Looking at the results of more than 30 long-running farm trials, the report shows that crop choice and the addition of manure can sustain high yields at low fertiliser rates.
Published in the journal Nature Sustainability, the findings also show that, although artificial fertiliser has helped feed the global population, it has come at a cost.
Water pollution, climate change emissions and biodiversity loss were all partly attributable to excessive fertiliser use, the report said.
Instead it suggested “ecological intensification”, using natural processes, could effectively enhance soil fertility and suppress weeds and disease.
The study looked at long-term trials carried out over periods of more than nine years, to increase the level of certainty in the findings.
- Growing legumes like beans and clover adds nitrogen to soil
- A greater range of crops helps suppress weeds and diseases
- Organic matter improvs soil structure while also adding nitrogen
- Manure has a greater impact on yield than composts or cuttings
Those findings showed growing a greater range of crops helped combat weeds naturally, while including nitrogen-fixing legumes, such as beans, in the rotation improved soil fertility.
Fertility was further enhanced through the addition of organic matter in the form of manure, compost, or plant cuttings. Control trials, using high levels of chemical fertiliser, failed to achieve greater yields.
Lead author Chloe MacLaren of Rothamsted Research, said the findings demonstrated growers could potentially reduce fertiliser use, offsetting costs and reducing the exposure to volatile input prices.

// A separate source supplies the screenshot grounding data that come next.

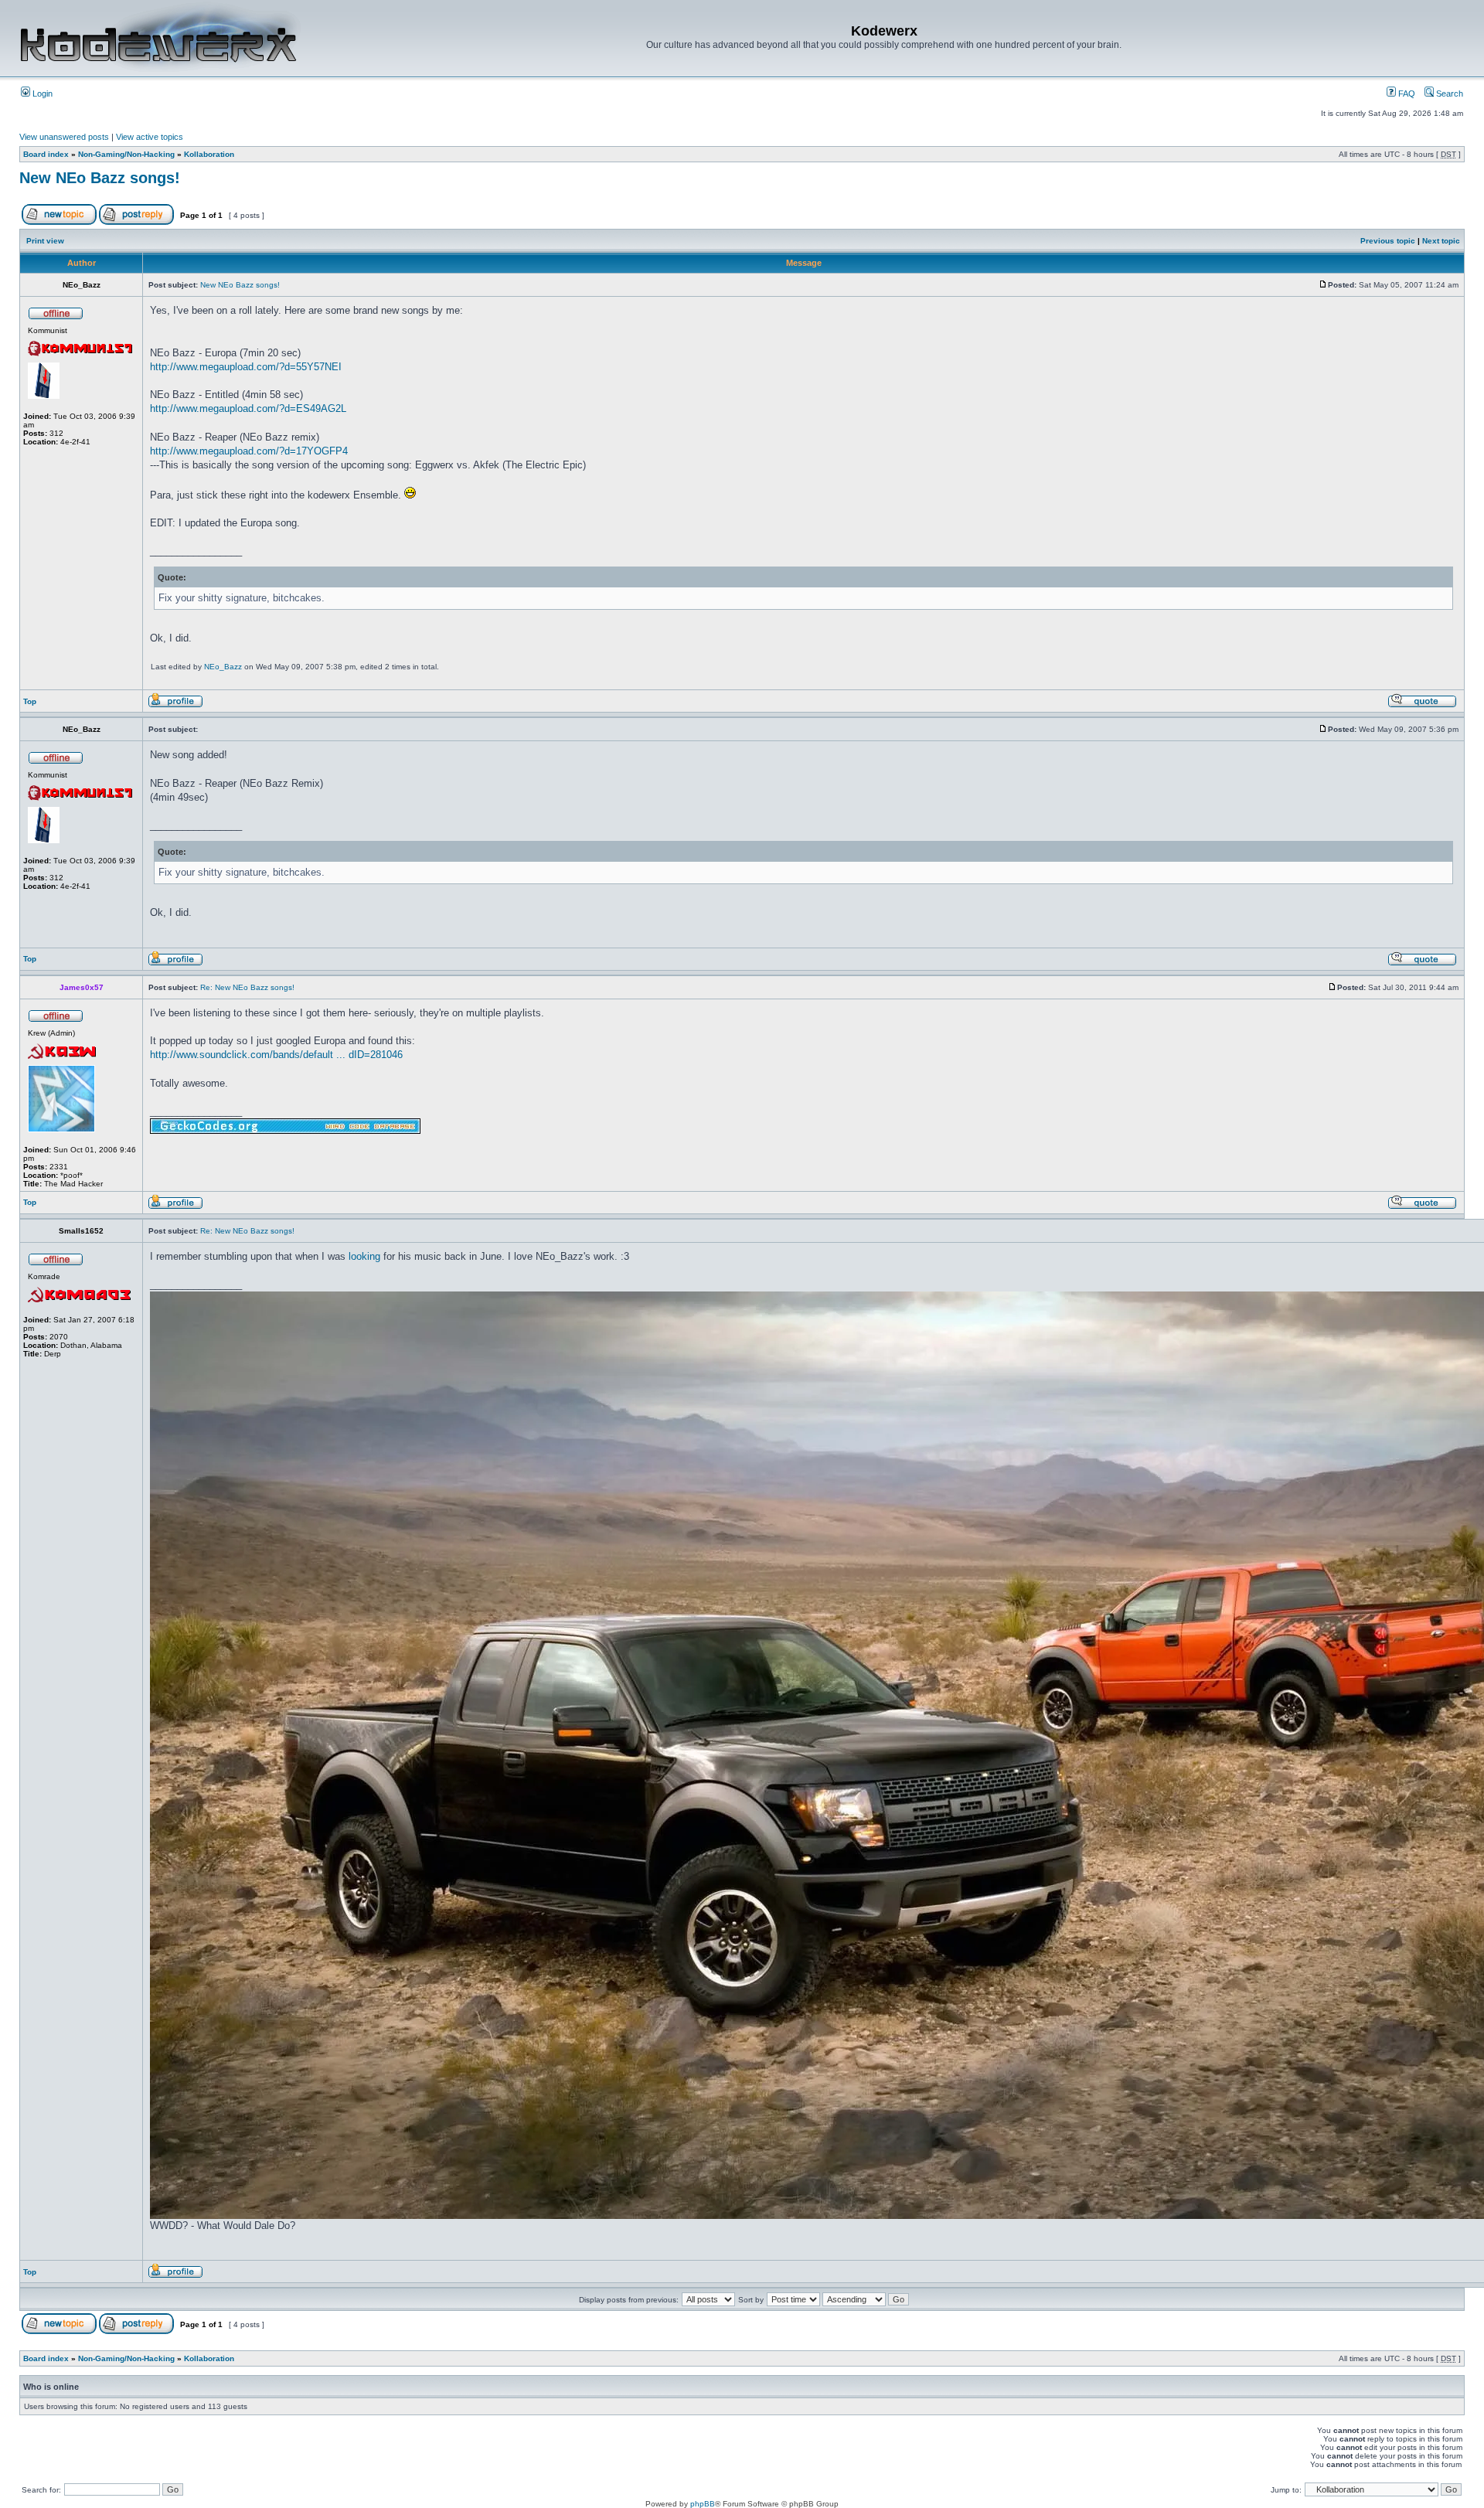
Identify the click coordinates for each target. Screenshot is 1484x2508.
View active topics (149, 136)
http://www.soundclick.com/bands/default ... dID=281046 (276, 1054)
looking (364, 1256)
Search (1448, 93)
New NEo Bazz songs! (99, 177)
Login (41, 93)
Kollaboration (209, 154)
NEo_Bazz (223, 666)
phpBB (702, 2503)
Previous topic (1387, 241)
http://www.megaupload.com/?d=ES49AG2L (248, 408)
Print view (45, 241)
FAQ (1405, 93)
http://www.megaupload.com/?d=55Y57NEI (246, 367)
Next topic (1441, 241)
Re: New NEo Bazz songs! (247, 987)
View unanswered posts (64, 136)
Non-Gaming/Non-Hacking (126, 154)
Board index (46, 154)
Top (29, 701)
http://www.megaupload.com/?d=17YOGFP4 (249, 451)
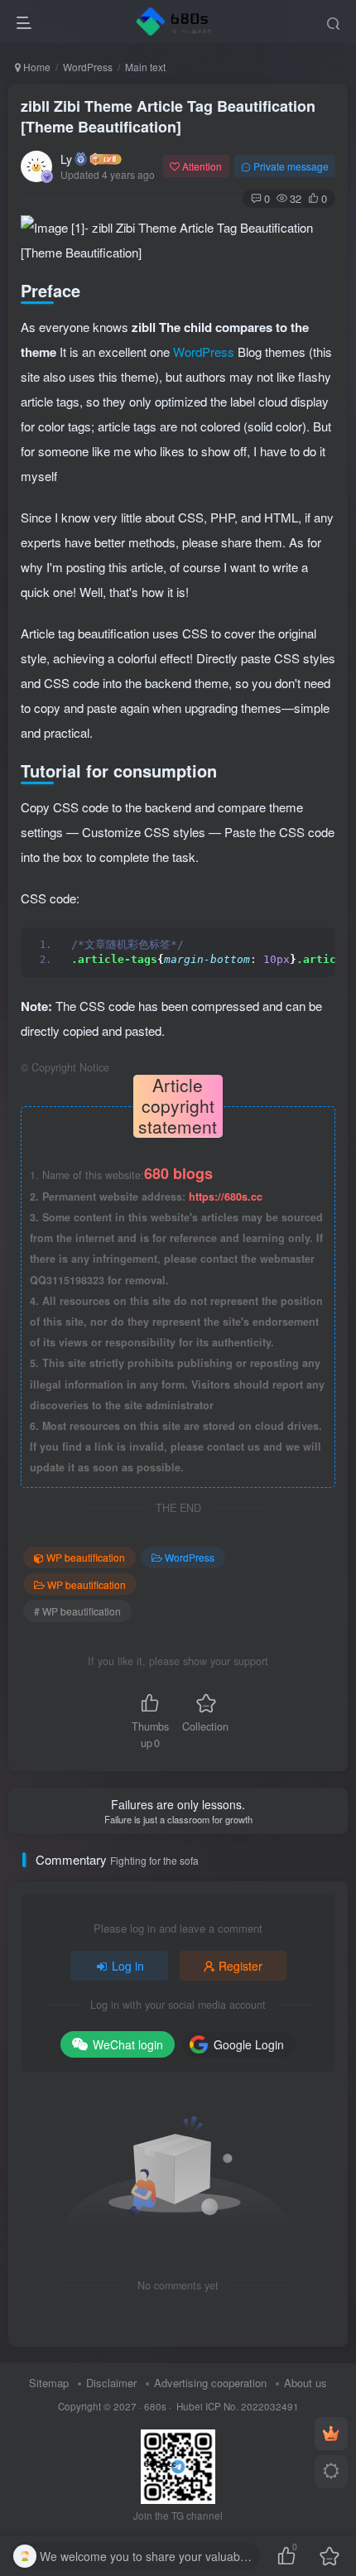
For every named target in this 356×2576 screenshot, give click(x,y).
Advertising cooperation (210, 2383)
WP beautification (85, 1557)
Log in (128, 1965)
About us (305, 2383)
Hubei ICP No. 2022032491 (236, 2406)
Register (240, 1965)
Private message (291, 166)
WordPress (88, 67)
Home (36, 67)
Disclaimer (111, 2383)
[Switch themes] (331, 2471)
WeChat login (128, 2044)
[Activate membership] (331, 2433)
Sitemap (49, 2383)
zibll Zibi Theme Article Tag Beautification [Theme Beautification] (168, 116)
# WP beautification (77, 1611)
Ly (66, 159)
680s (155, 2406)
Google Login (249, 2044)
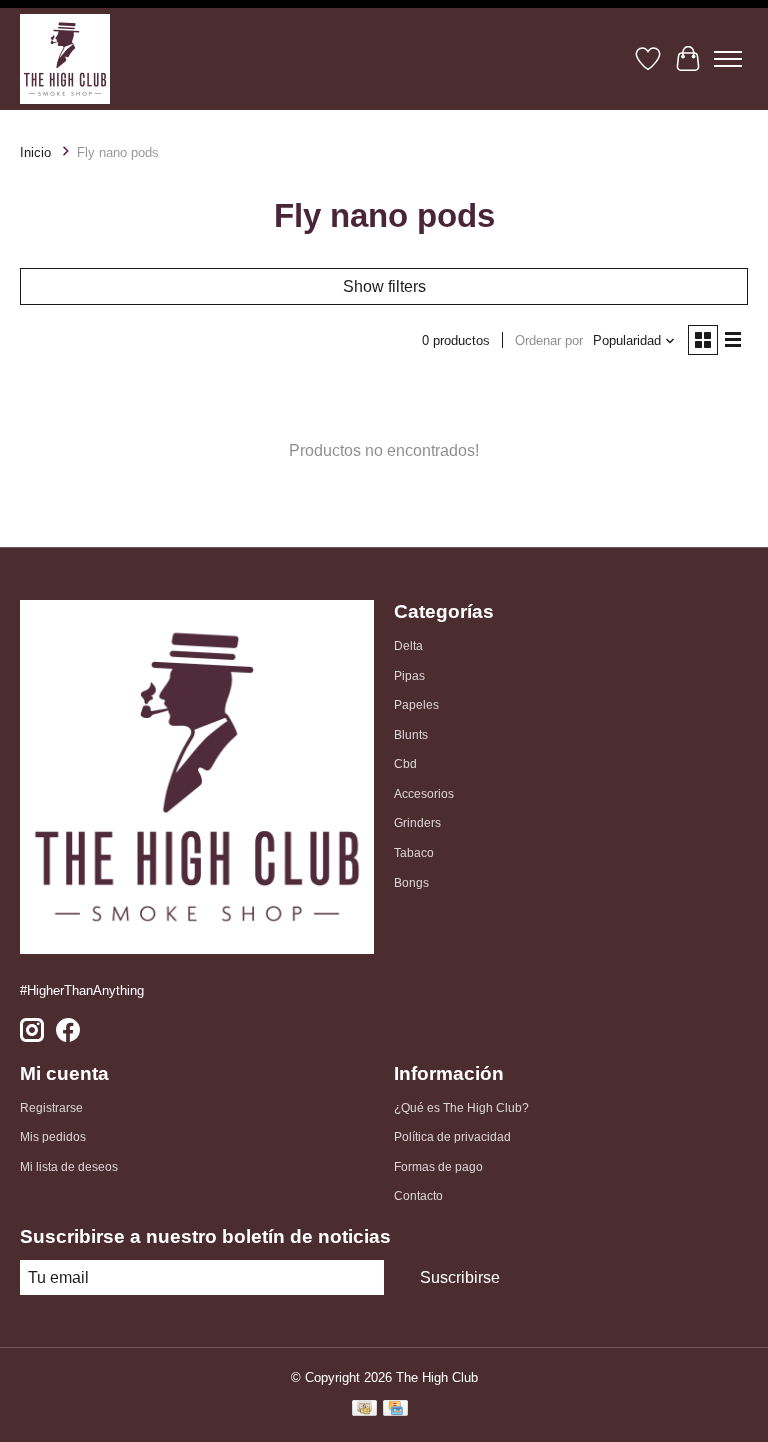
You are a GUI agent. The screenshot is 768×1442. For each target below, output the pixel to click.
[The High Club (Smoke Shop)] (65, 59)
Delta (408, 646)
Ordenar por (549, 340)
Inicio (35, 152)
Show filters (384, 286)
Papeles (416, 705)
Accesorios (424, 794)
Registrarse (51, 1108)
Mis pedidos (53, 1137)
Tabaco (414, 853)
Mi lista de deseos (69, 1167)
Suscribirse (460, 1277)
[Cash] (364, 1411)
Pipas (409, 676)
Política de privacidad (452, 1137)
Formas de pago (438, 1167)
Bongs (411, 883)
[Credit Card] (395, 1411)
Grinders (417, 823)
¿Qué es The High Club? (461, 1108)
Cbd (405, 764)
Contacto (418, 1196)
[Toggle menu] (728, 59)
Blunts (411, 735)
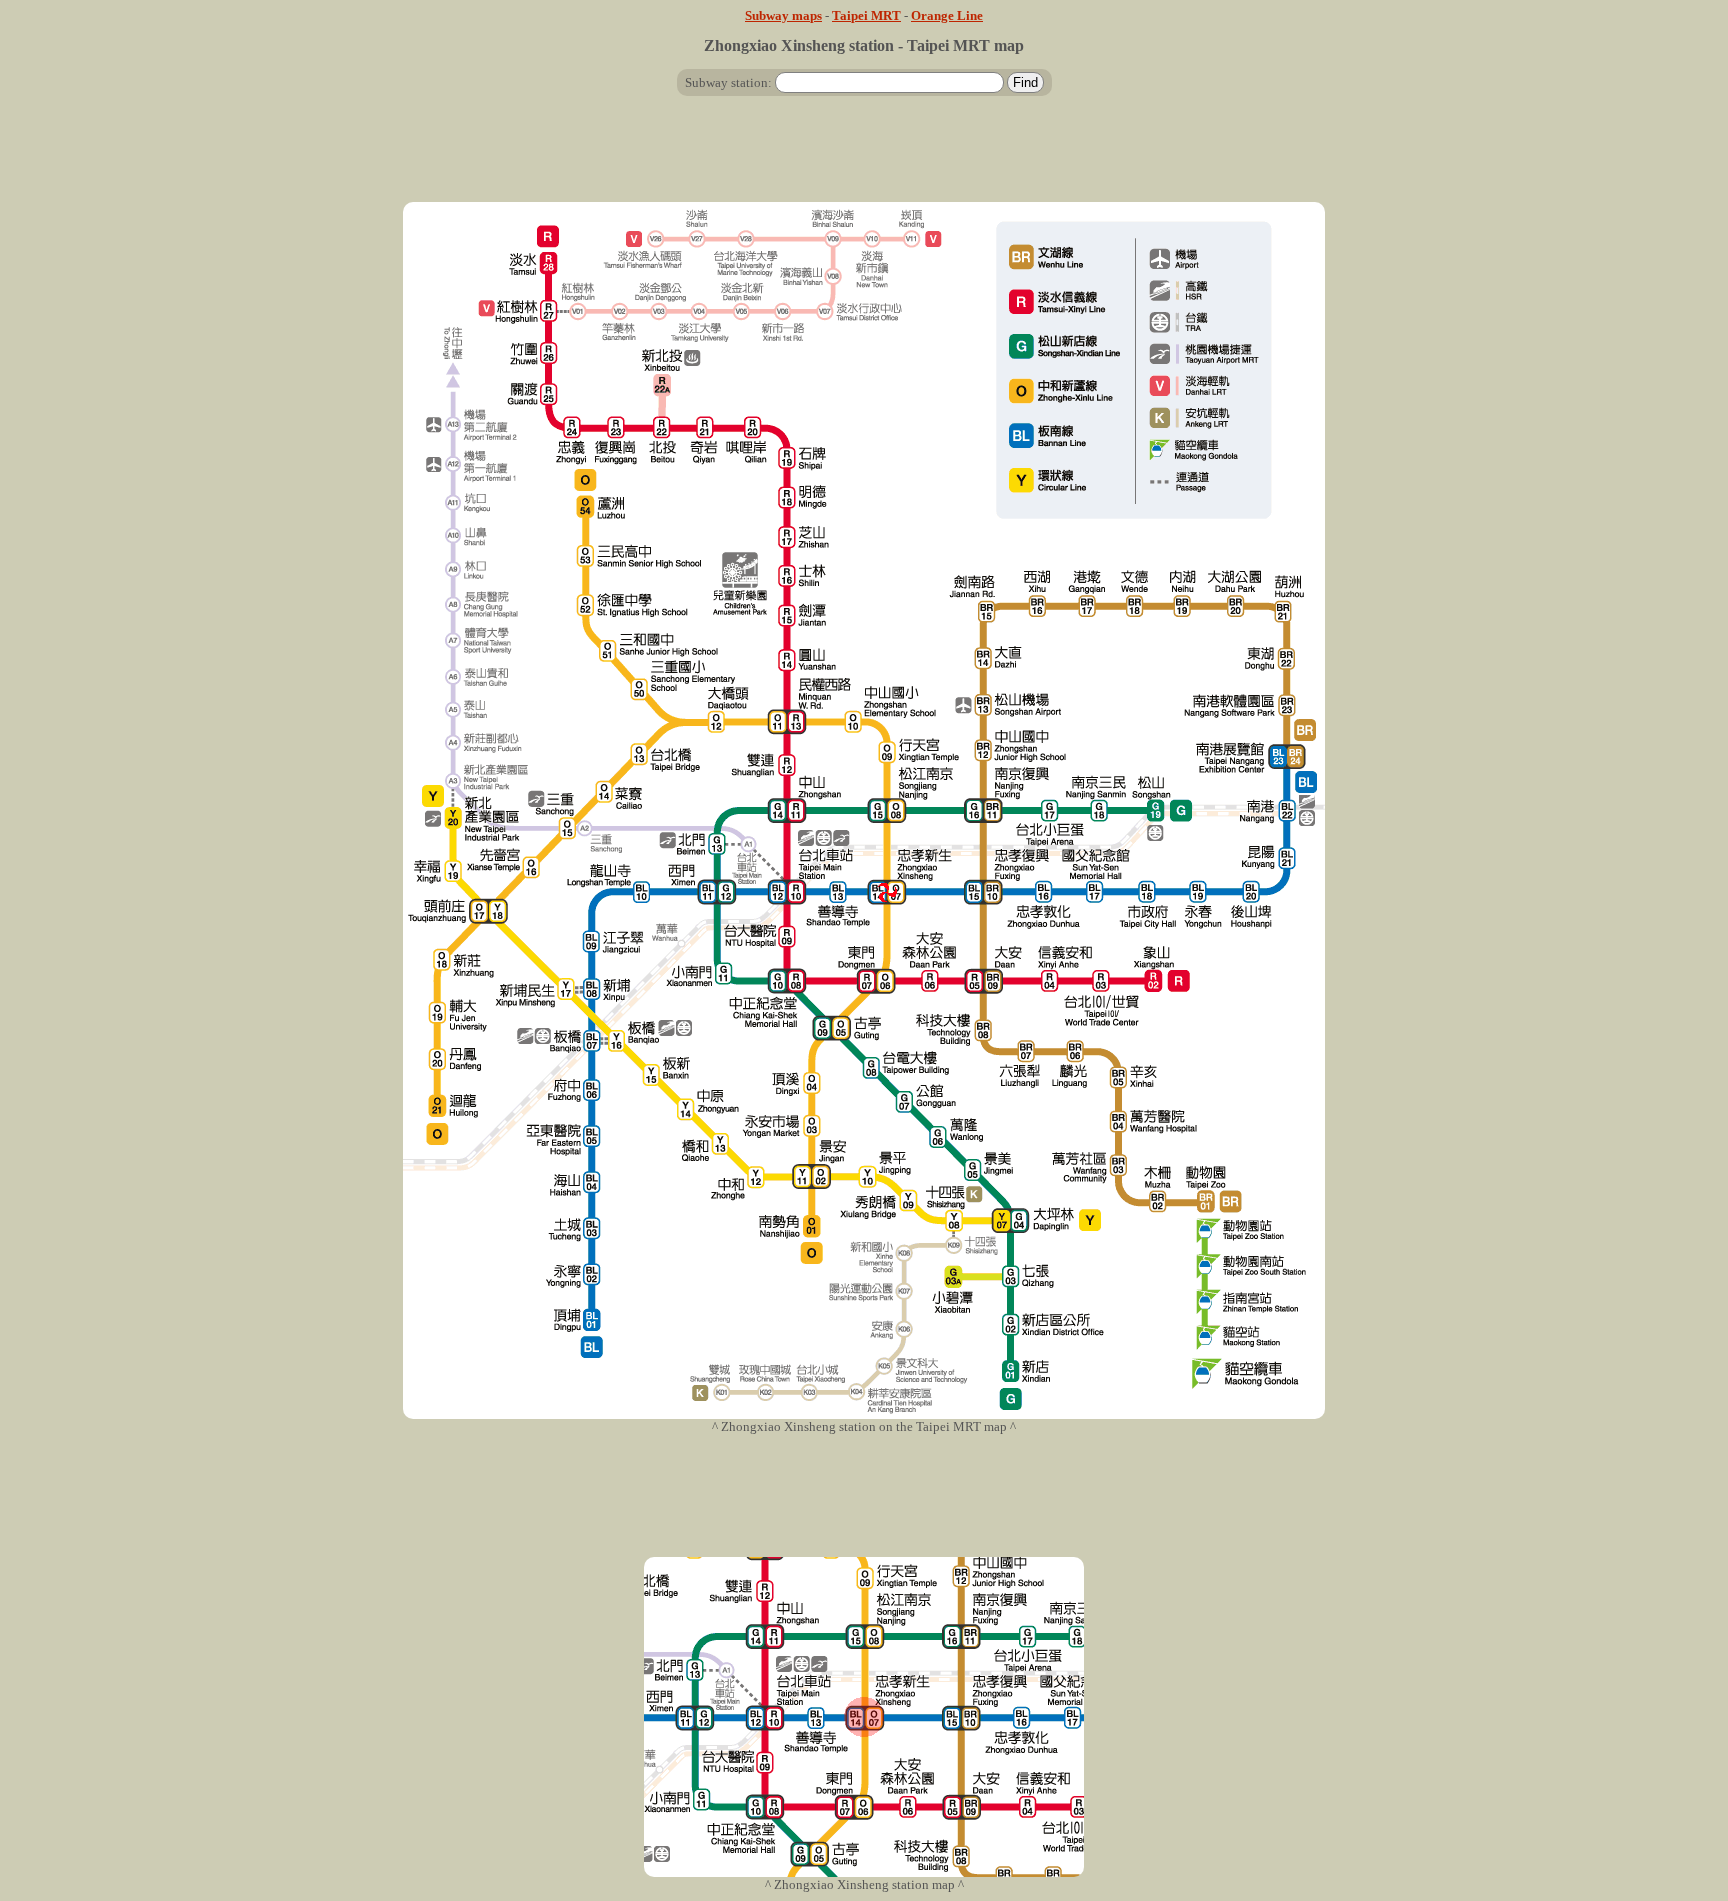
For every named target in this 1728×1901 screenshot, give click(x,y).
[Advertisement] (864, 157)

Dr MacLaren said: “Reducing reliance on chemical fertilisers would help to buffer farmers and consumers against economic shocks, such as the current spike in fertiliser costs and consequent increase in food prices.”
She also suggested exploiting techniques to lower inorganic fertiliser use in countries such as the UK would free up stocks for regions where access to supplies was limited.
“Average nitrogen fertiliser rates in Africa are a small fraction of those in Europe, with smallholders in particular using much less than their fair share,” Dr MacLaren said.